BREAKING DOWN Negotiated Sale
In a negotiated sale, some of the primary points of negotiation for an issuer are the interest rate, call features and purchase price of the issue. The sale of a new issue of securities in this manner is also known as a negotiated underwriting. A negotiated sale is a process that usually only involves a limited number of potential buyers, and often includes one interested party with a high probability to close the transaction. The benefits of a negotiated sale are confidential, efficiency, and the speed of the sales process. Negotiated sales usually come about from unsolicited offers by logical buyers or are initiated by investment bankers who already have a relationship with potential buyers and see an immediate fit with a company for sale.

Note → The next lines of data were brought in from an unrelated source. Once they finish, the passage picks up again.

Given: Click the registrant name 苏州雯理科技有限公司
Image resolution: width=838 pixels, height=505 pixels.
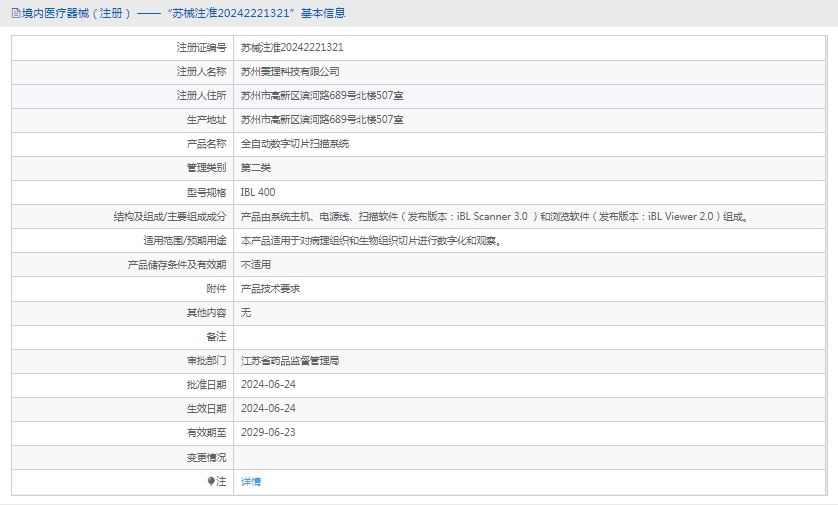Looking at the screenshot, I should [290, 71].
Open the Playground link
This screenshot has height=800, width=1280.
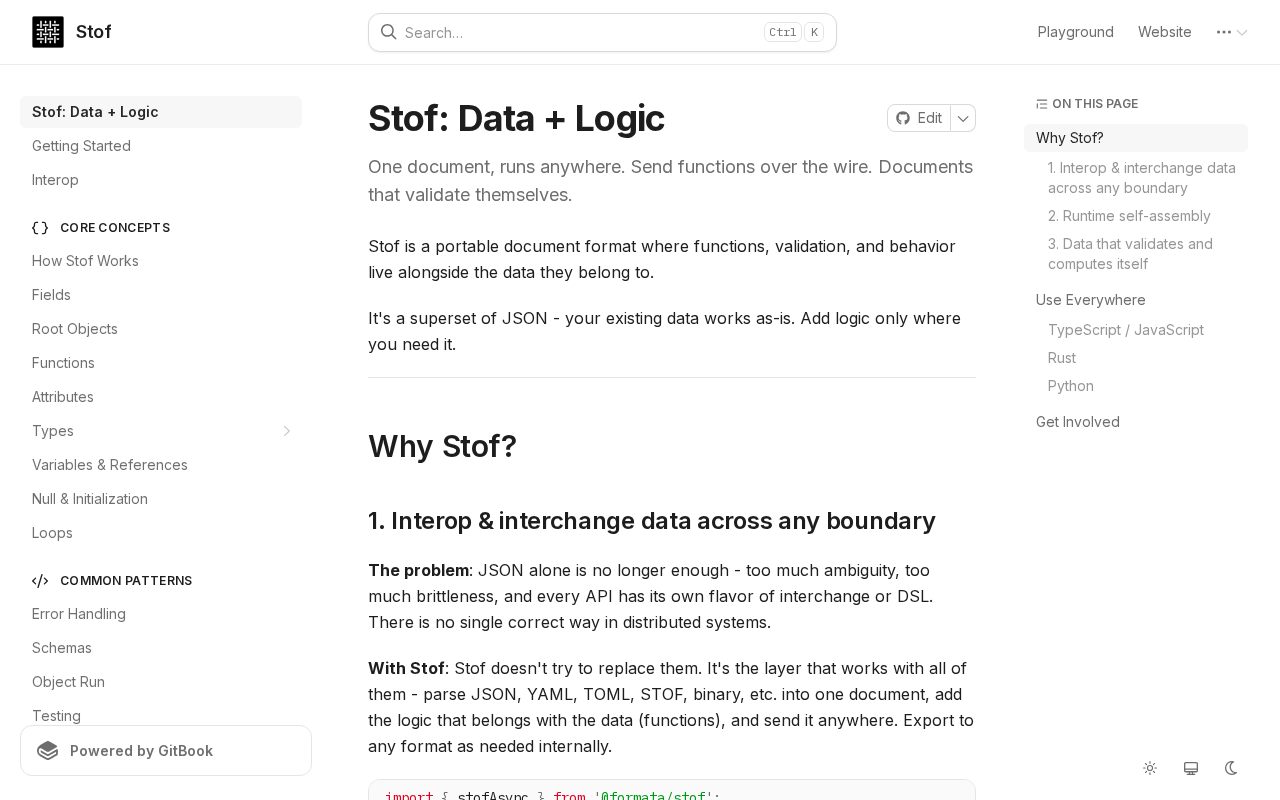[x=1075, y=32]
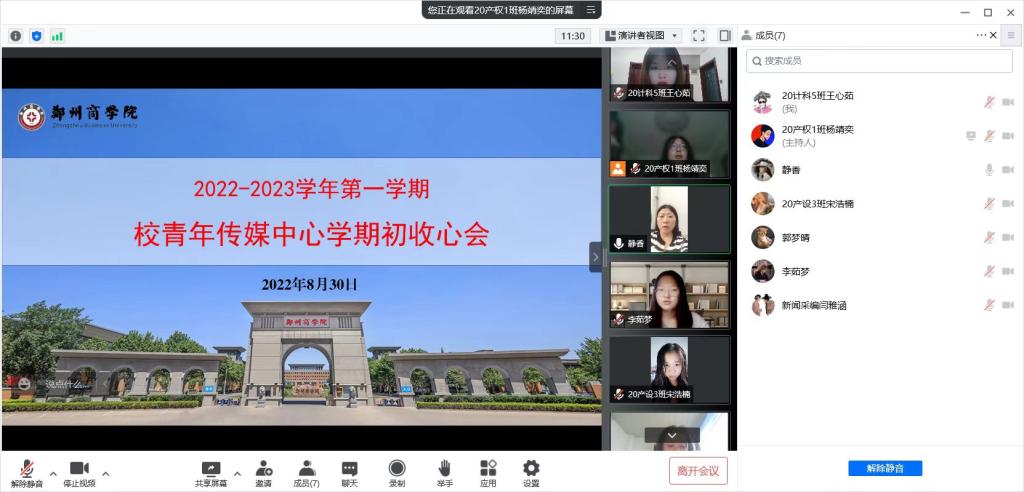
Task: Expand audio options arrow next to 解除静音
Action: (51, 473)
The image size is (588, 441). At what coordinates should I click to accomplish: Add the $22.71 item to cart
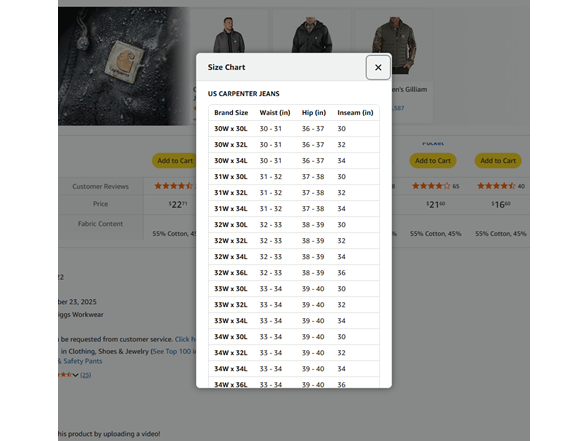tap(175, 160)
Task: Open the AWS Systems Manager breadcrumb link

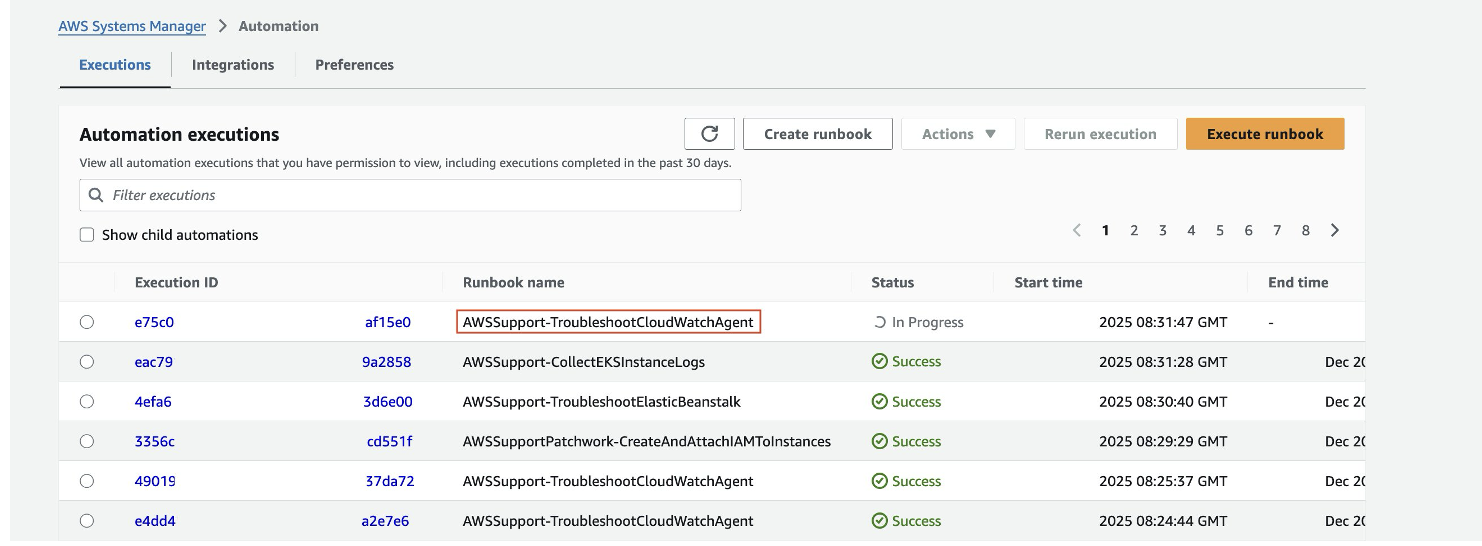Action: pyautogui.click(x=132, y=26)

In a negotiated sale, the underwriter, selected by the issuing entity before the sale date, will perform the financing for the issue. Lower quality issues generally reap the most significant benefit from this type of underwriting technique as the underwriter works with the company to sell the offering to the marketplace. When the underwriter and the issuer work together to explain the offer clearly, they will often receive a better rate in the market for the issuer. Negotiated sales allow for greater flexibility to when the issue is released so that it can be better timed in the market to get the best rate.

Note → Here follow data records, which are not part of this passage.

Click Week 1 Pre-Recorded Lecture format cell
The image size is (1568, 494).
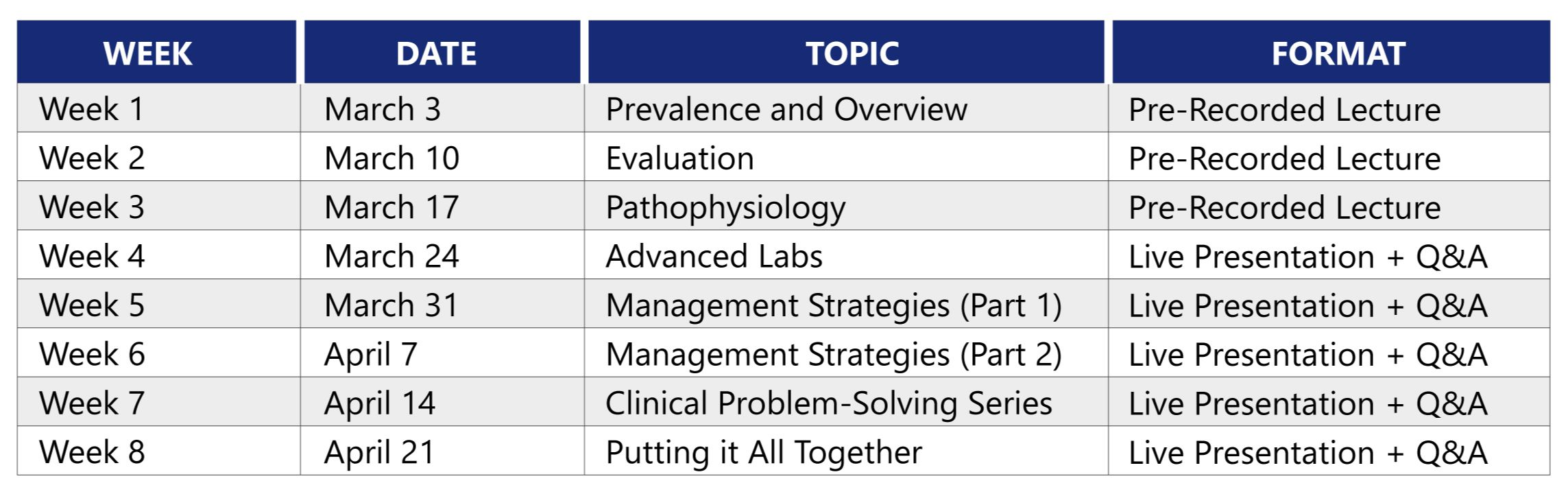[1329, 108]
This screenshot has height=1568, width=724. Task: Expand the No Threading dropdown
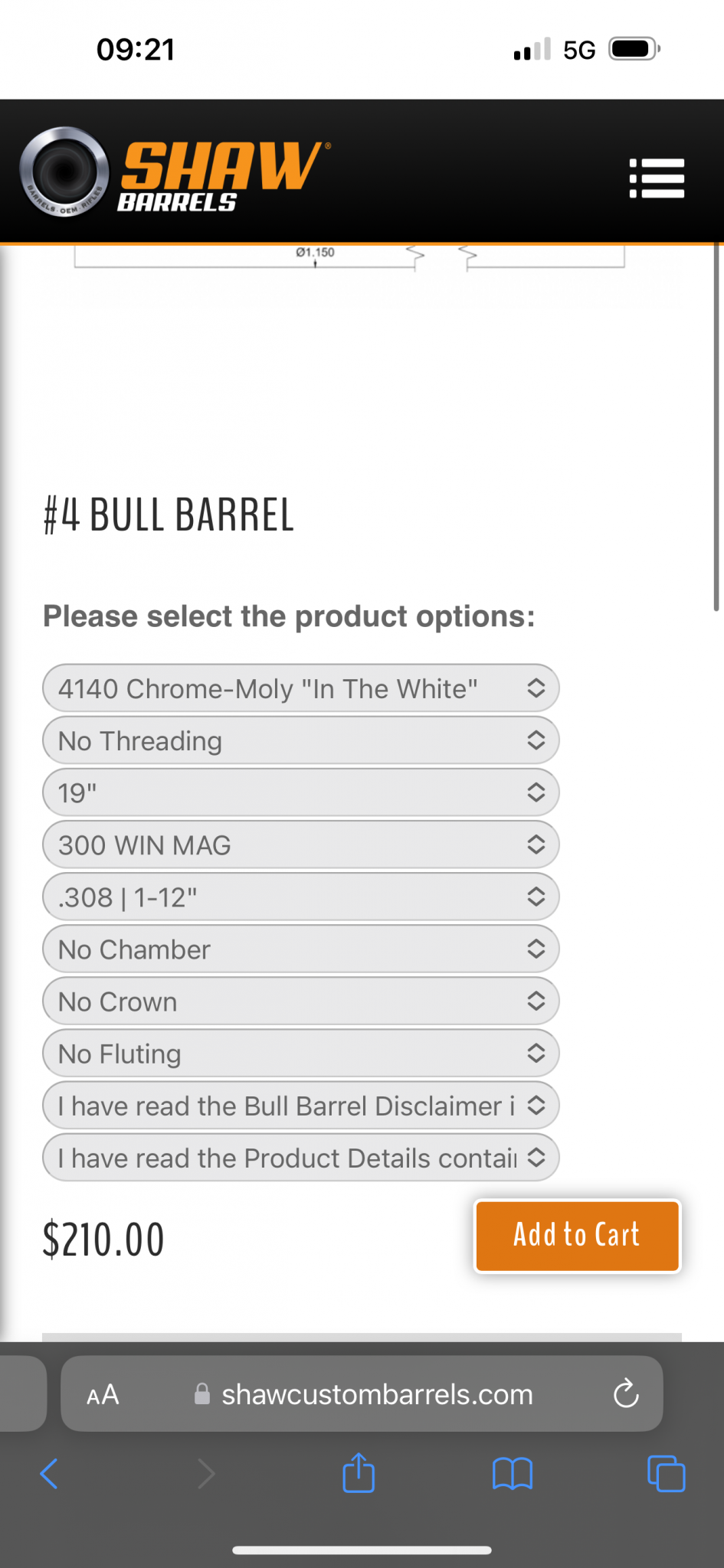(301, 740)
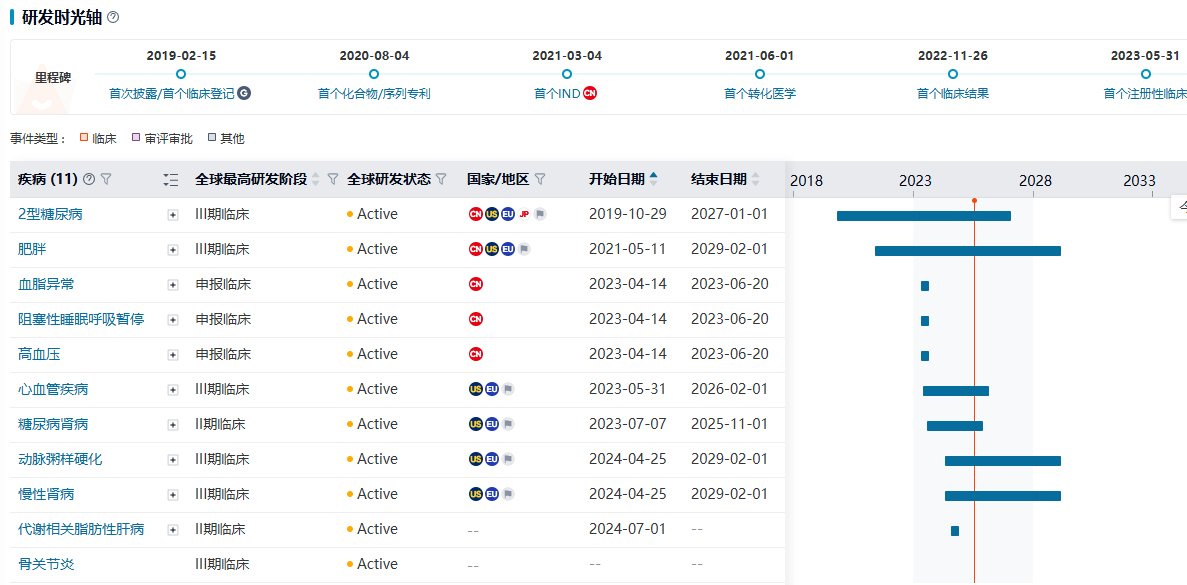Expand the 心血管疾病 row
Viewport: 1187px width, 585px height.
(173, 390)
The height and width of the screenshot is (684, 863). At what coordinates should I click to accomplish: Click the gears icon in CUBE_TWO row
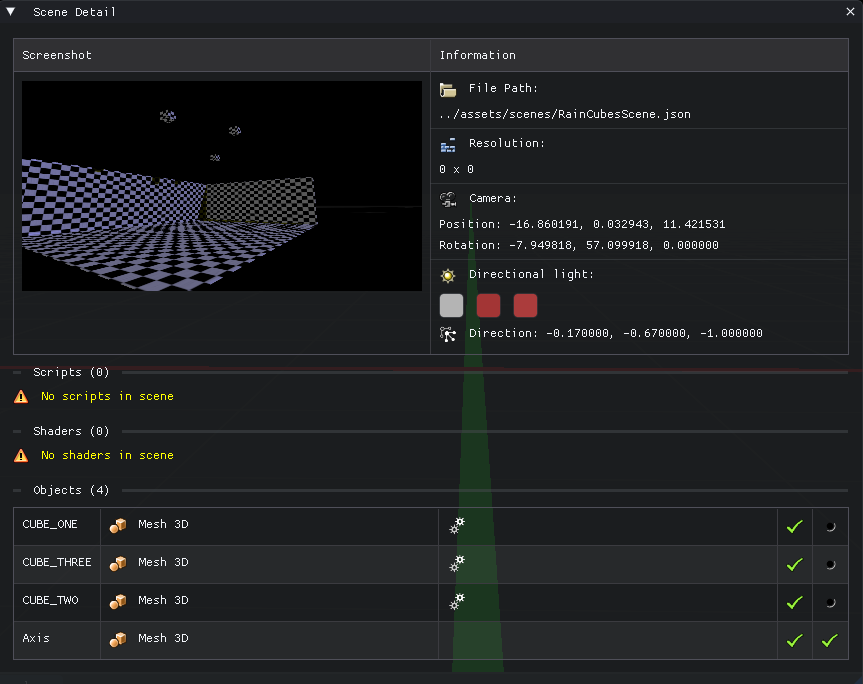pos(457,601)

Pros and Cons of a ‘Negotiated Sale’
One advantage of a negotiated sale is that it allows the issuer to build good faith, trust and a relationship with the potential buyer. If the offer meets the purchase price expectations and terms of the issuer, they don’t have to spend time entertaining other offers, and moving ahead with the negotiated sale does not preclude the issuer from declining the deal if the proposal does not make sense.
That said, the issuer will have less negotiating power because the buyer knows they have no competition from other buyers, which can lead to the buyer lowering the price later in the negotiation process. Because there are no competitive offers, it is incumbent upon issuers to make sure they are getting the best possible price.